The image “http://tbn0.google.com/images?q=tbn:fELflZAQC5Q5UM:http://www.greensboro.org/CH/people/images/GCS_Duncan.jpg” cannot be displayed, because it contains errors. GCS Board chairman Alan Duncan last night got some digs in during his closing comments.

He openly criticized Guilford County Commissioners for slashing $3 million out of the school system’s last budget, which, he said, would have helped to pay for new anti-school violence prevention efforts.

Chairman Duncan also recognized the many public speakers who have crowded the GCS Board room over the past couple of months and said he wishes those same citizens could crowd the County Commissioners Board room and give that elected body the same amount of attention.

This is a prime example of what we’ve been talking a lot about lately.

This constant tension between the school board and the county board, and it is not healthy at all. We have school board members openly criticizing them, and vice-versa, county commissioners not trusting the school board…this has to stop. Maybe the mistrust is due to the county commissioners unhappy with where the money is going? I can understand that from a county commissioner standpoint if this is the case.

At the same time, I can understand the school board point of view that the county should be funding education as much as possible.

But from my vantage point, the entire state funding formula needs a complete overhaul, and I’ve discussed that here on many occasions.

The image “https://i1.wp.com/www.co.guilford.nc.us/images/commissioners/yow.jpg” cannot be displayed, because it contains errors. Turns out Billy Yow is my county commissioner; I plan on e-mailing him today (along with the others), and I will pose a couple of questions to them…namely, is it good practice for a school board chairman to openly criticize county commissioners for failing to fund priority projects…and, would they consider restoring the funding? If not, why not?

I’ll let you know if I receive any responses.

E.C. 🙂


3 Responses

  1. Erik,

    First, what is a “anti-school violence prevention” program? What is involved in that program that it costs $3 Million? It seems that these people can’t do anything about anything without a lots of money. Perhaps, they could try actually disciplining students, and expulsion when warranted?
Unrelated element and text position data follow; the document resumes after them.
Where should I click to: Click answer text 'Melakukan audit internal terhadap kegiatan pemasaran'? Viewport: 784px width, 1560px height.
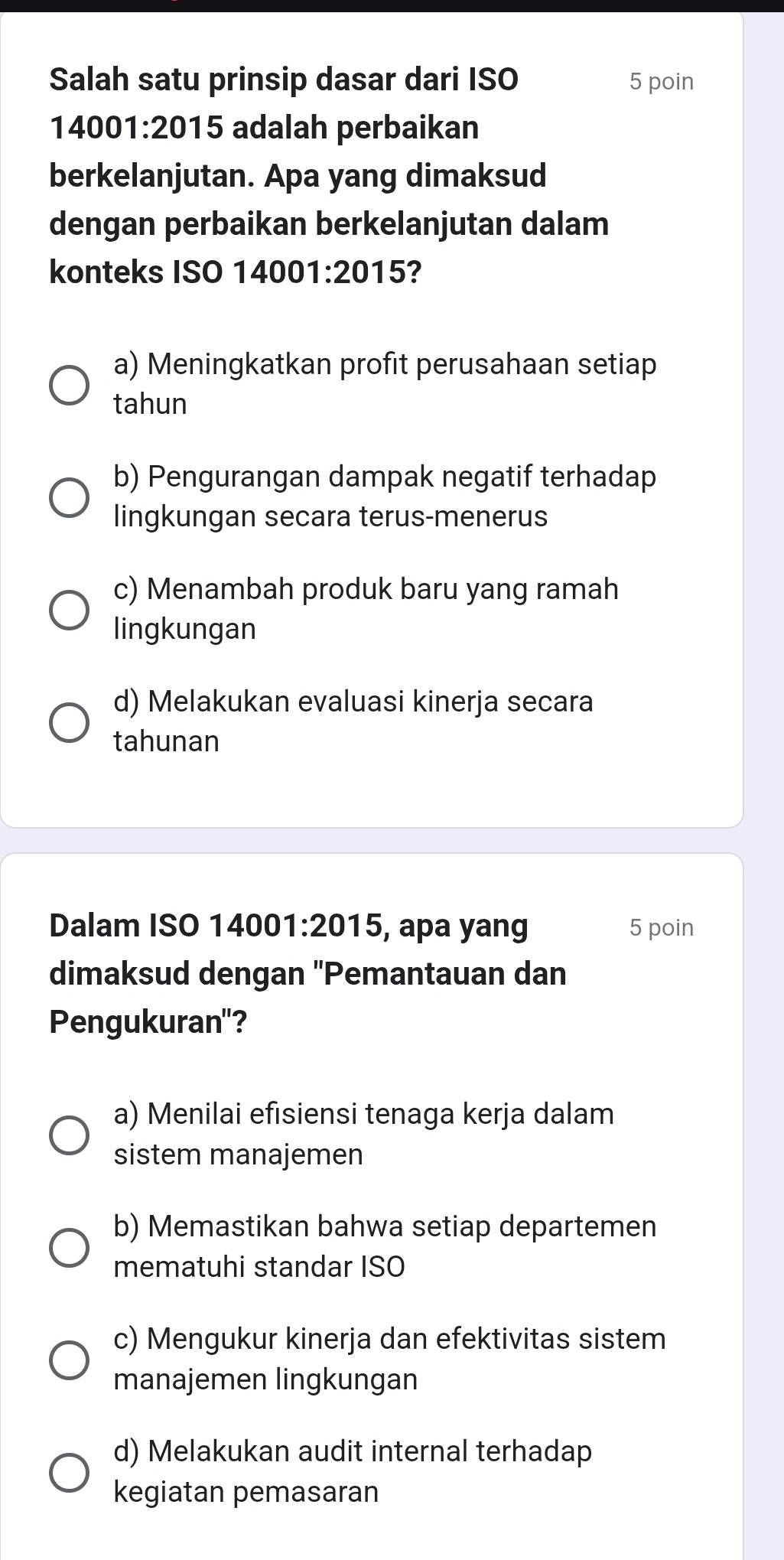click(353, 1471)
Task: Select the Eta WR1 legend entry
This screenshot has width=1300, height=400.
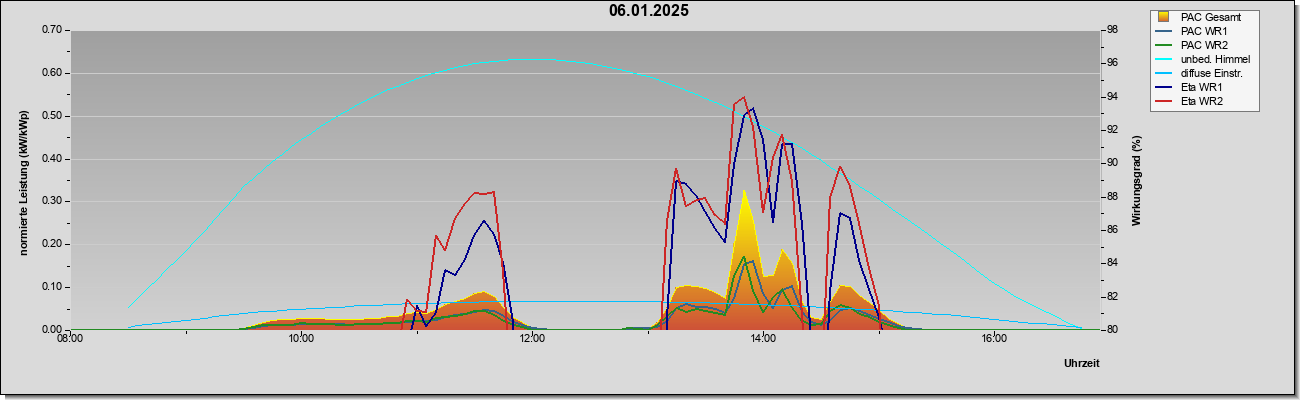Action: [x=1195, y=88]
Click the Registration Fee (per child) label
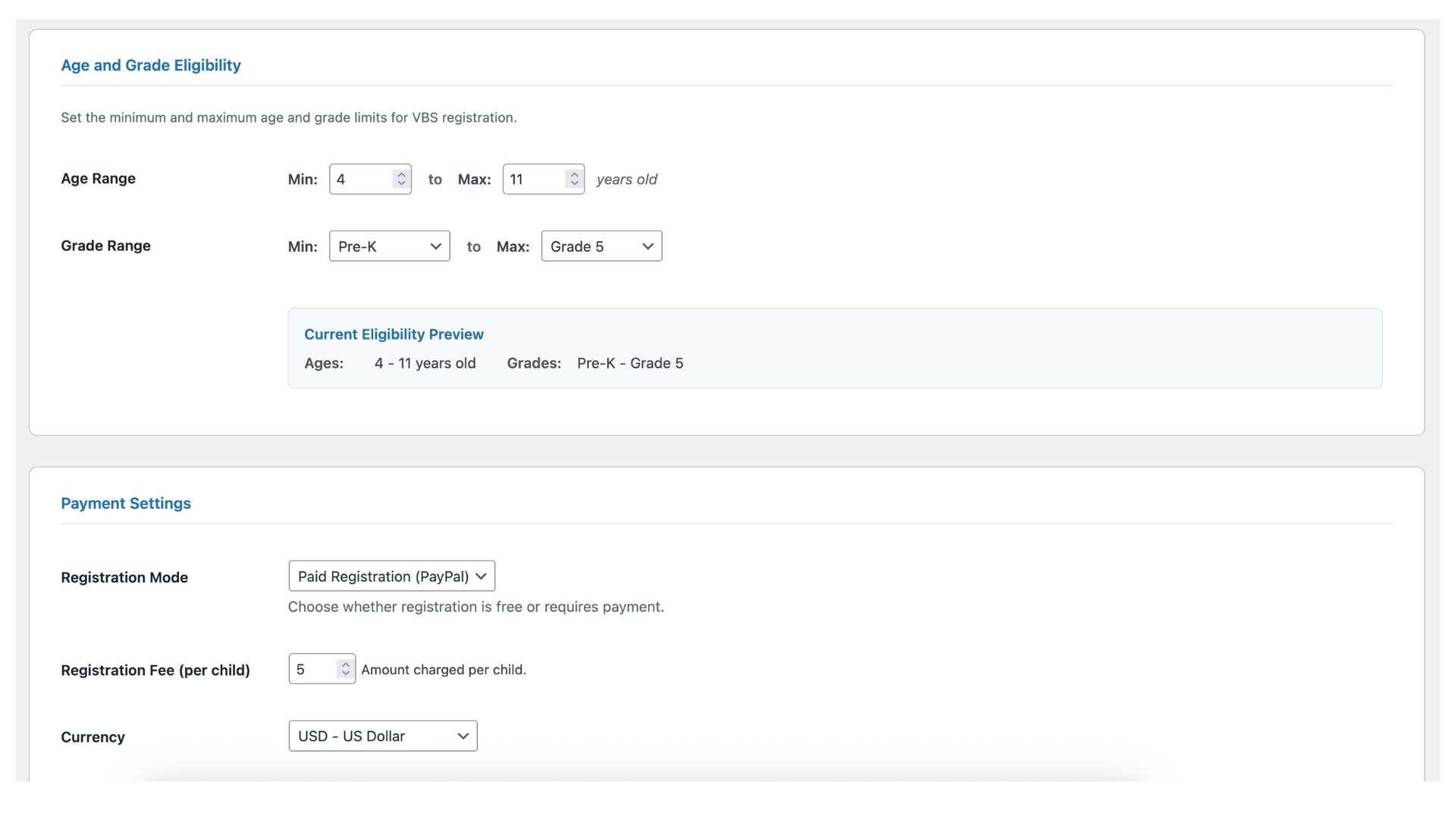 coord(155,670)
    Second, I disagree that the County Commissioners “should be funding education as much as possible”. That is a very vague and general statement. Public education should be funded to the extent that is needed for them to educate students. But, millions of the dollars that they receive often has nothing to do with education. It’s often used for social engineering.

    What should happen is that there should be an authority that reviews the district’s budget each year and culls out the non-education items, then determines the appropriate levbel of financing needed. We have seen that the school district, like the other local governments, pack pork into their budgets each year. So, “funding schools as much as possible” is not the right answer. I, as well as most taxpayers, feel that we should fund public education to the level necessary for students achieve a high level of education, but that’s not where we are in this county at this time. We are funding a mediocre level of education, and all we hear is that they could do a better job only if they had much more money. Well, more money is never the answer to getting better quality. It’s getting better results from the money that you have.
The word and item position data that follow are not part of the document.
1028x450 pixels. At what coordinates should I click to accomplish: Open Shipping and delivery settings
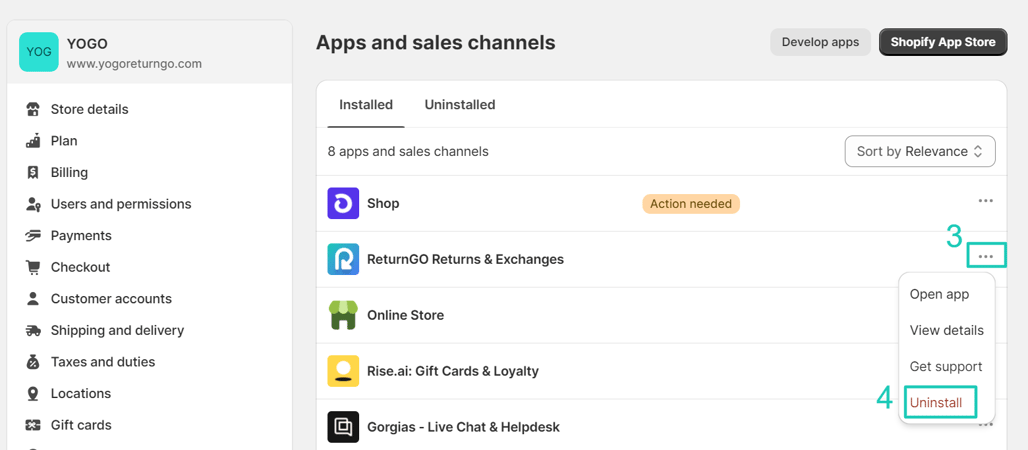click(117, 330)
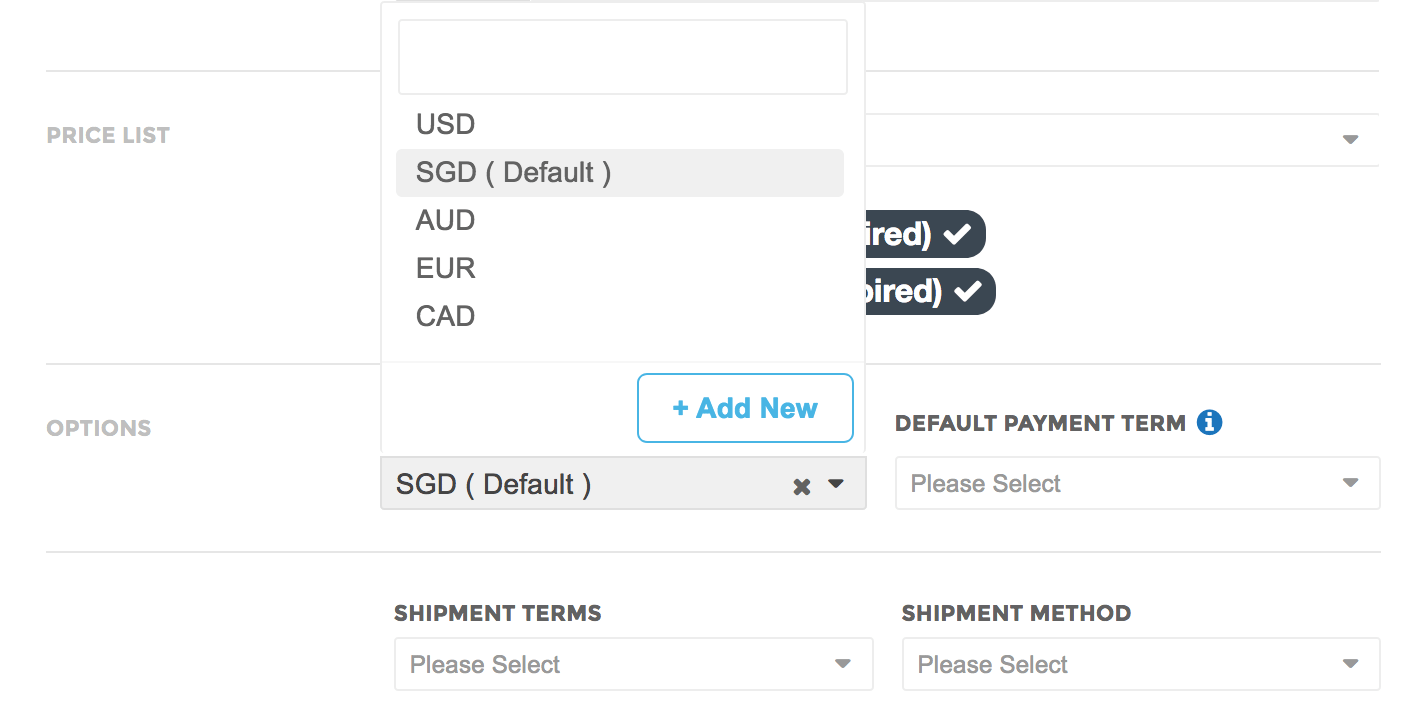The image size is (1406, 702).
Task: Choose SGD ( Default ) option in list
Action: (x=620, y=173)
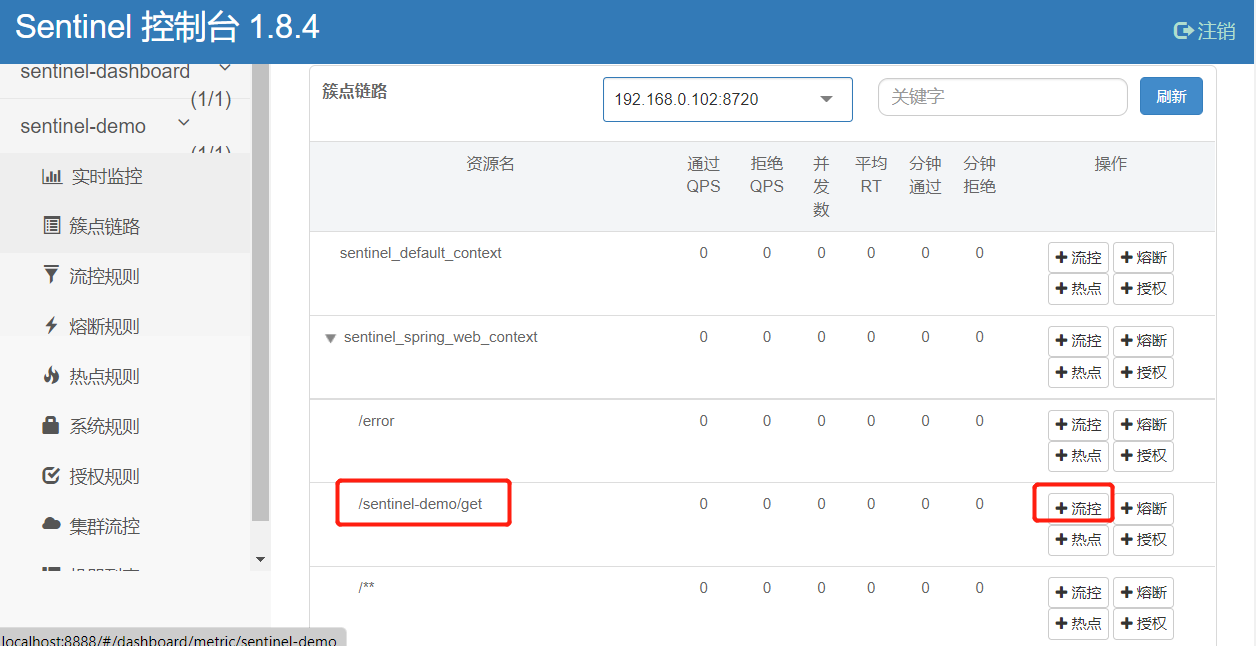Add 热点 rule for sentinel_default_context
1256x646 pixels.
(x=1078, y=289)
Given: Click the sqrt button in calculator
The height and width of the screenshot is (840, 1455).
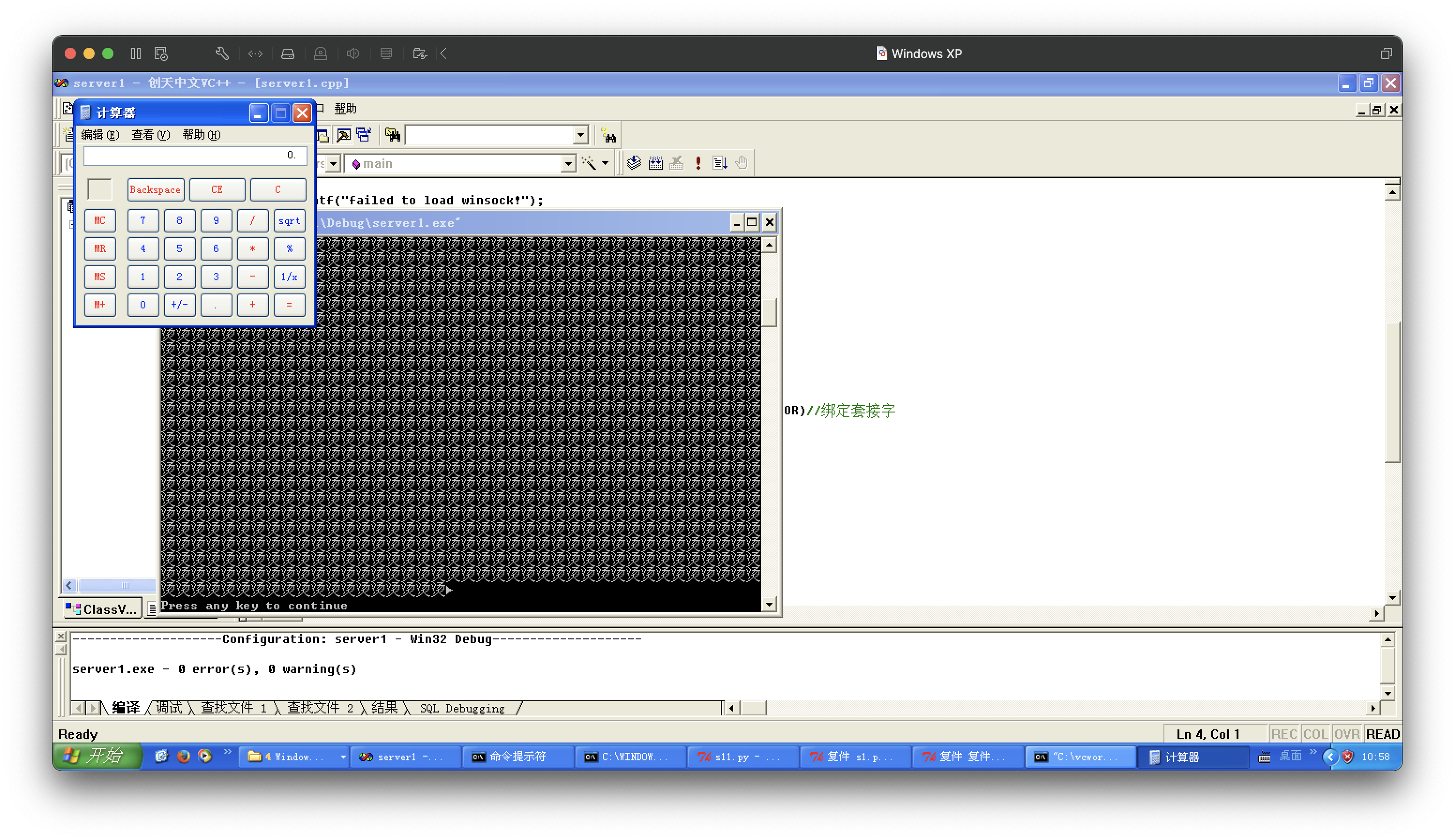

  2. Erik, the comments by Alan Duncan strike me as a “bait-and-switch.”

    Guilford County Schools has a real problem with school discipline. But rather than address the problem, Duncan & co. want to pass the buck over to the county commissioners. When the next big incident happens, Duncan has a ready-made excuse: “Well, we would’ve done something about this situation, but the county didn’t give us the money.”
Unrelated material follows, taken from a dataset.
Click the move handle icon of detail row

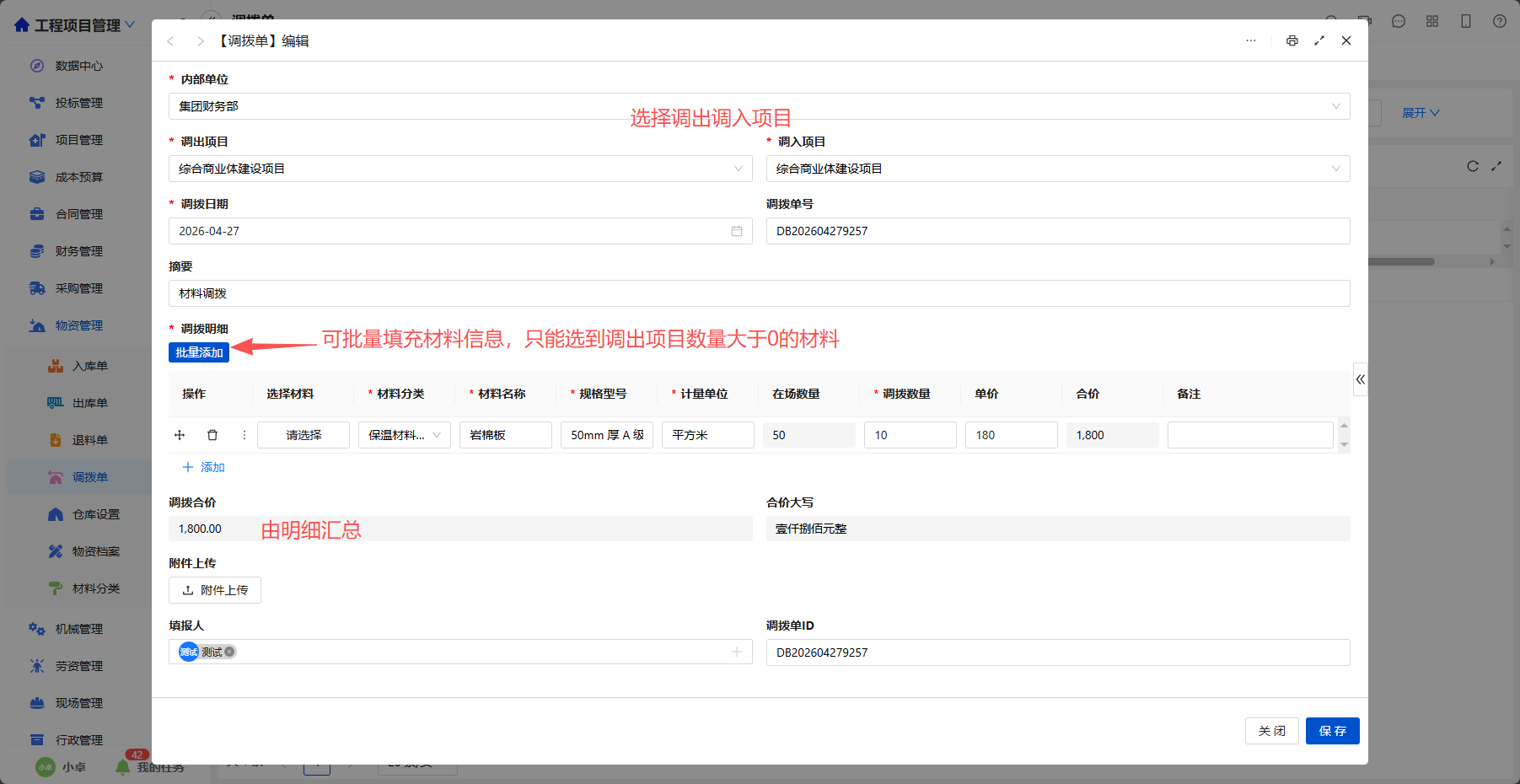click(180, 435)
    There may be areas where the schools legitimately need more money, but discipline isn’t one of them. This is all about having the will and courage to do the right thing. If the current school board isn’t willing to do that, perhaps some of their members need replacing.

  3. JS and Stormy make excellent points here. I’m all for line-item budgeting and I too would not oppose having the budget farmed out to a third party for a fresh set of eyes to make sure the pork is not included. Bait-and-switch tactics are indeed being used here as well, and when we start playing the blame game, it gets into very dangerous territory. When the board does not want to take responsibility anymore, it is time for new leadership. I keep saying 2008 is going to be the year of change on the school board.